• [PROMPT]: Beginning with the line where "Open the Lawrence" appears, please restate each line of the records below word for word until the last one, inclusive, and nothing else.

____ MATERIAL FOR THIS EXERCISE

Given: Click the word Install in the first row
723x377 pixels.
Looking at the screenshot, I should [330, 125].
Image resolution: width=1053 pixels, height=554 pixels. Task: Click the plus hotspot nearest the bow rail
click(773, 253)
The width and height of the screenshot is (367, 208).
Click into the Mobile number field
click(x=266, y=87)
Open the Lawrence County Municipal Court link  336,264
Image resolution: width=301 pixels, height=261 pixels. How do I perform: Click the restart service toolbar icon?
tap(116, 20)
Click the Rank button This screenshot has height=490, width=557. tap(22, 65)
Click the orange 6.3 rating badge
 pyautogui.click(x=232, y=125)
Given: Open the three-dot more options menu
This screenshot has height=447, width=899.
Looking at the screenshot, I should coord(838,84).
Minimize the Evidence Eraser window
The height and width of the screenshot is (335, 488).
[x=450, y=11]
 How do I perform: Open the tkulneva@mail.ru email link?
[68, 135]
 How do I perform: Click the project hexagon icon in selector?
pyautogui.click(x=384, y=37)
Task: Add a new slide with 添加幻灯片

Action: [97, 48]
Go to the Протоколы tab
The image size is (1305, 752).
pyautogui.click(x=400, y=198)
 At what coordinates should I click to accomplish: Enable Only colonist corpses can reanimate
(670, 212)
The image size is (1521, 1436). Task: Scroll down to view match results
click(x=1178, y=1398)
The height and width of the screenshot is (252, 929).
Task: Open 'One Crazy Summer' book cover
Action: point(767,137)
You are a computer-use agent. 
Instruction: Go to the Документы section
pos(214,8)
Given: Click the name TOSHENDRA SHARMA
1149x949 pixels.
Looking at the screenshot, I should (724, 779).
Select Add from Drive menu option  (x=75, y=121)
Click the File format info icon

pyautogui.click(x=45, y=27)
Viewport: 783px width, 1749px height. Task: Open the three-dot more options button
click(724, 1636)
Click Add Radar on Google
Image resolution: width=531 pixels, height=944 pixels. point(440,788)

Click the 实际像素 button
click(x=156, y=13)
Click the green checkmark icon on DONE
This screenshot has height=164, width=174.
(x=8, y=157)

________

• [OUTPUT OF THE TASK]:
Open the Lawrence County Municipal Court link  336,264
Image resolution: width=301 pixels, height=261 pixels. How do I perform: Click the restart service toolbar icon?
tap(116, 20)
Click the Rank button This screenshot has height=490, width=557. tap(22, 65)
Click the orange 6.3 rating badge
 pyautogui.click(x=232, y=125)
Given: Open the three-dot more options menu
This screenshot has height=447, width=899.
Looking at the screenshot, I should coord(838,84).
Minimize the Evidence Eraser window
The height and width of the screenshot is (335, 488).
[x=450, y=11]
 How do I perform: Open the tkulneva@mail.ru email link?
[68, 135]
 How do I perform: Click the project hexagon icon in selector?
pyautogui.click(x=384, y=37)
Task: Add a new slide with 添加幻灯片

Action: [97, 48]
Go to the Протоколы tab
The image size is (1305, 752).
pyautogui.click(x=400, y=198)
 At what coordinates should I click to accomplish: Enable Only colonist corpses can reanimate
(670, 212)
The image size is (1521, 1436). Task: Scroll down to view match results
click(x=1178, y=1398)
The height and width of the screenshot is (252, 929).
Task: Open 'One Crazy Summer' book cover
Action: point(767,137)
You are a computer-use agent. 
Instruction: Go to the Документы section
pos(214,8)
Given: Click the name TOSHENDRA SHARMA
1149x949 pixels.
Looking at the screenshot, I should (724, 779).
Select Add from Drive menu option  (x=75, y=121)
Click the File format info icon

pyautogui.click(x=45, y=27)
Viewport: 783px width, 1749px height. Task: Open the three-dot more options button
click(724, 1636)
Click Add Radar on Google
Image resolution: width=531 pixels, height=944 pixels. point(440,788)

Click the 实际像素 button
click(x=156, y=13)
Click the green checkmark icon on DONE
This screenshot has height=164, width=174.
(x=8, y=157)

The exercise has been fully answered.